(Stored items)
==============================
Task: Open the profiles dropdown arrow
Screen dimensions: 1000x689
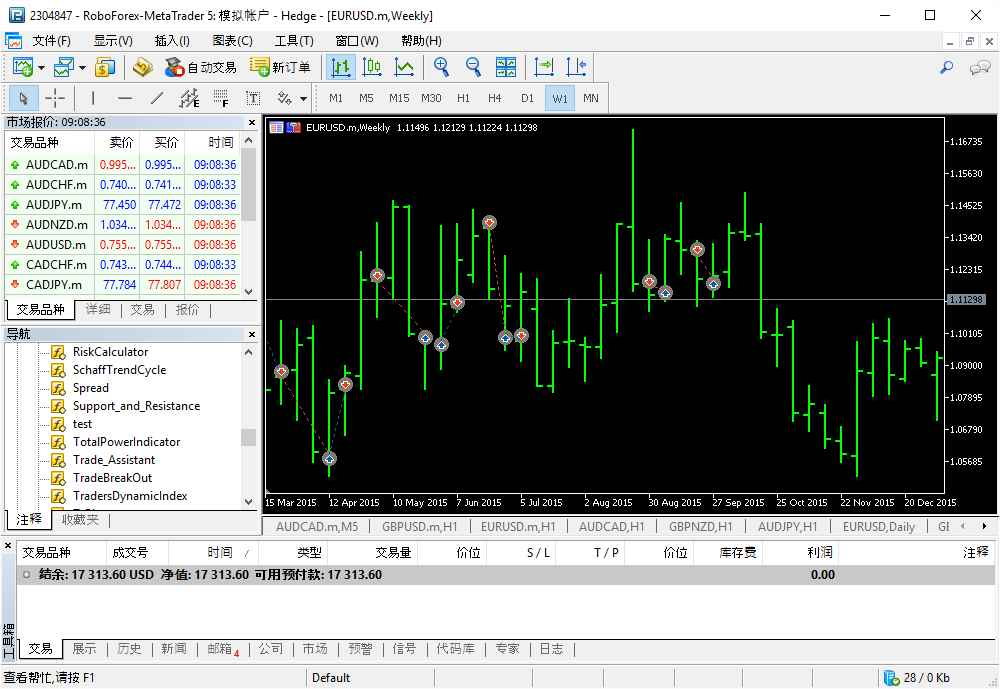Action: [x=82, y=68]
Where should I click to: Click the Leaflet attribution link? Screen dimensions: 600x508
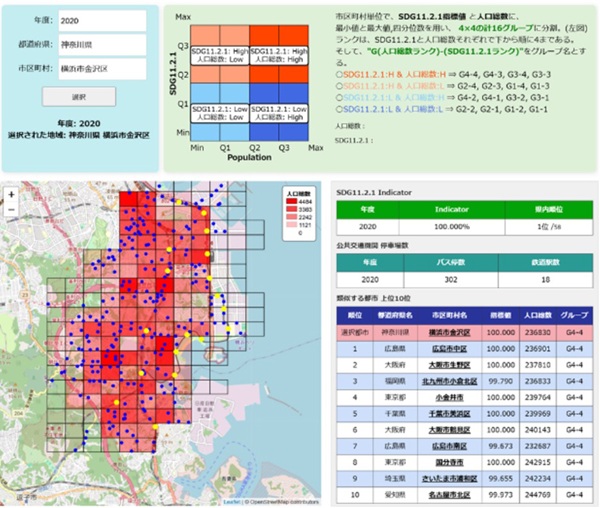tap(229, 501)
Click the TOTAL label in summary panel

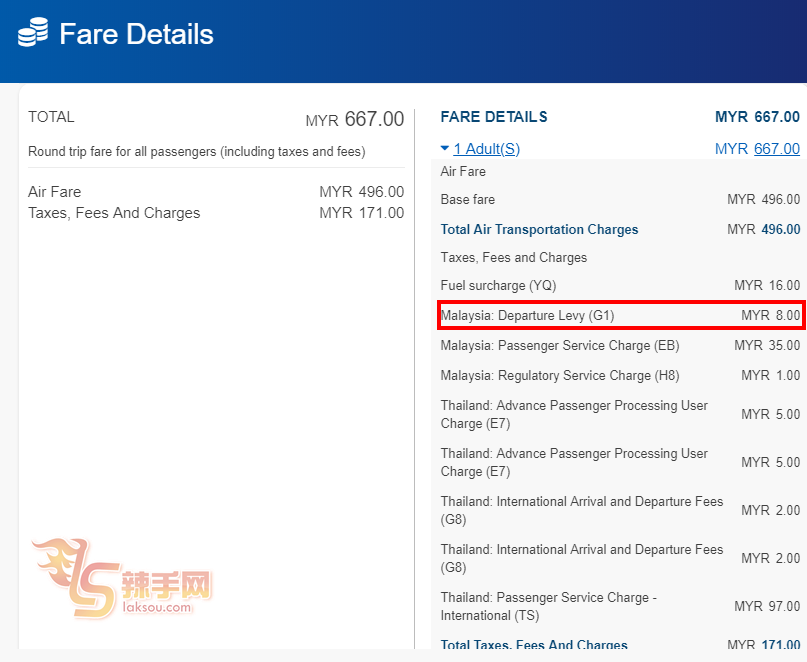pos(51,117)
==============================
Omitting all pictures, restate word for word the lines from the one containing "Where should I" through the last line of the data.

- RESULT
Where should I click to: Click the Leaflet attribution link? Screen dimensions: 600x508
tap(229, 501)
Click the TOTAL label in summary panel

pos(51,117)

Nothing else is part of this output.